Top of RECORD SET

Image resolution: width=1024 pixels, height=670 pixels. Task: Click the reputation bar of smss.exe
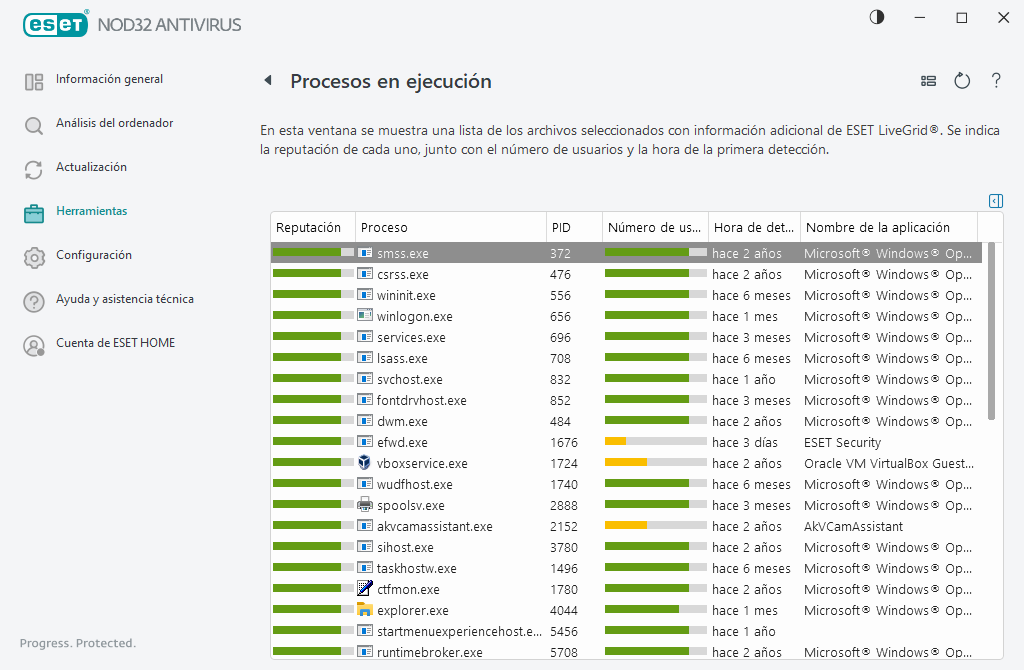[x=311, y=253]
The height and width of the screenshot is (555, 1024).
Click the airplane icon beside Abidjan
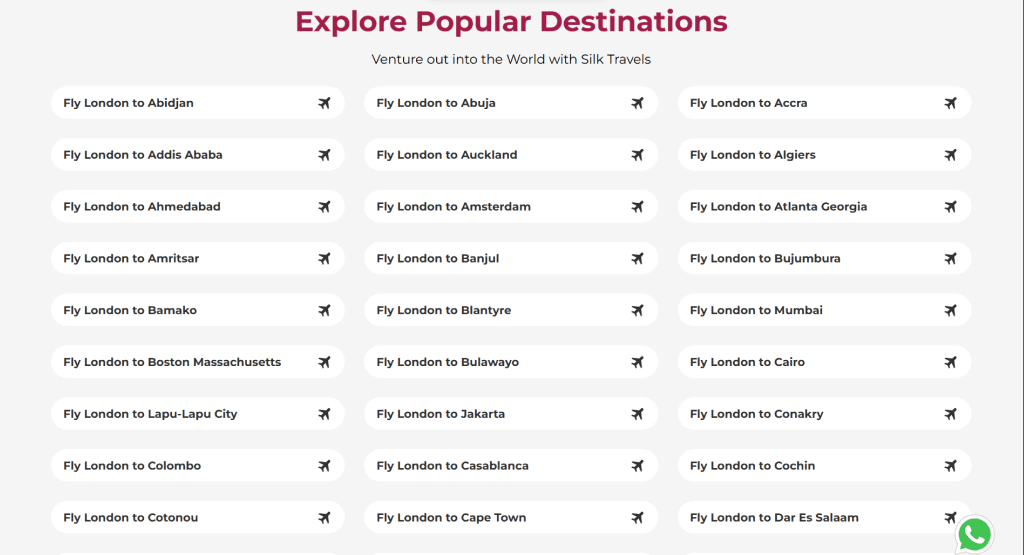tap(325, 103)
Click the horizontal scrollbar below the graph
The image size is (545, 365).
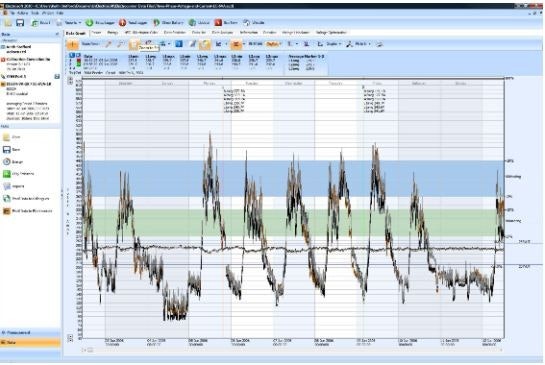pyautogui.click(x=293, y=350)
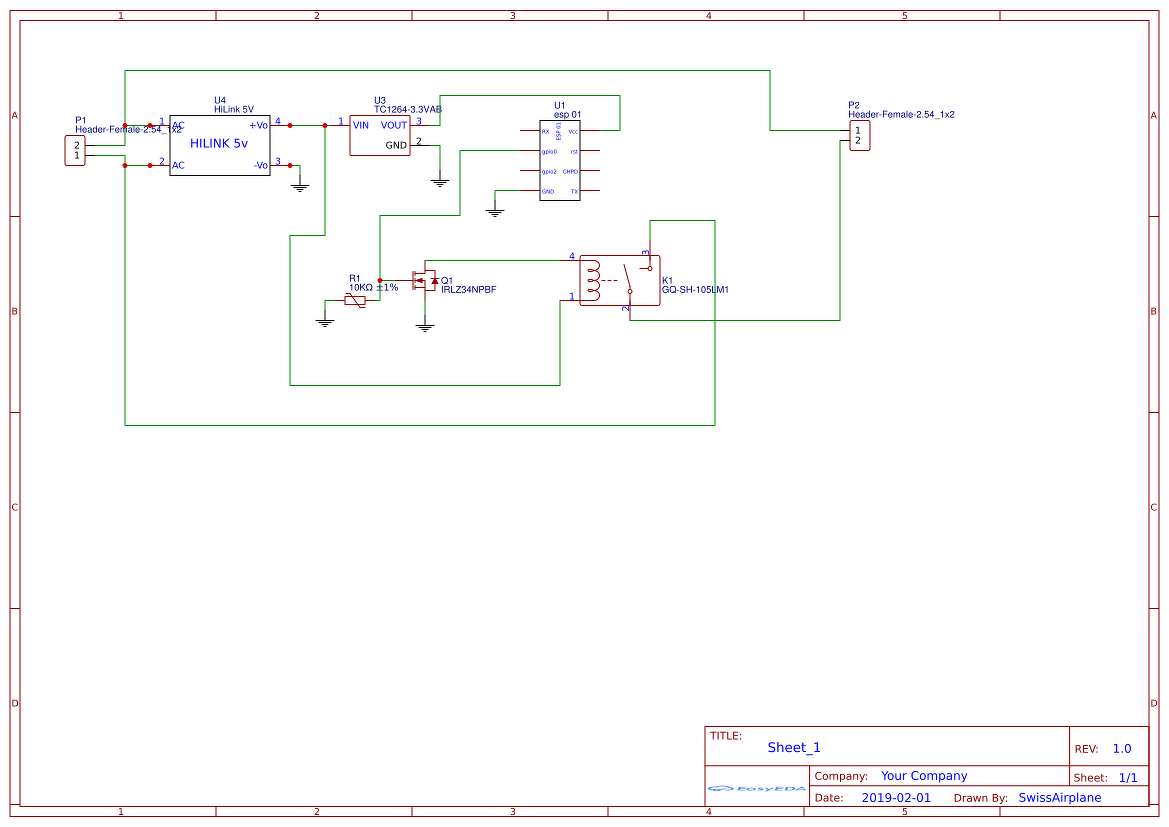Click the ground symbol under the MOSFET
Image resolution: width=1169 pixels, height=827 pixels.
[425, 326]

Bottom of RECORD SET

EXERCISE GOAL: All lines from the first in the listing above to the line containing "Click the horizontal", inclusive, go in the output exactly as they are; no pictures go in.

RESULT FOR THIS TASK:
Image resolution: width=1024 pixels, height=670 pixels. Task: Click the reputation bar of smss.exe
[x=311, y=253]
The height and width of the screenshot is (555, 1024).
Click the airplane icon beside Abidjan
tap(325, 103)
Click the horizontal scrollbar below the graph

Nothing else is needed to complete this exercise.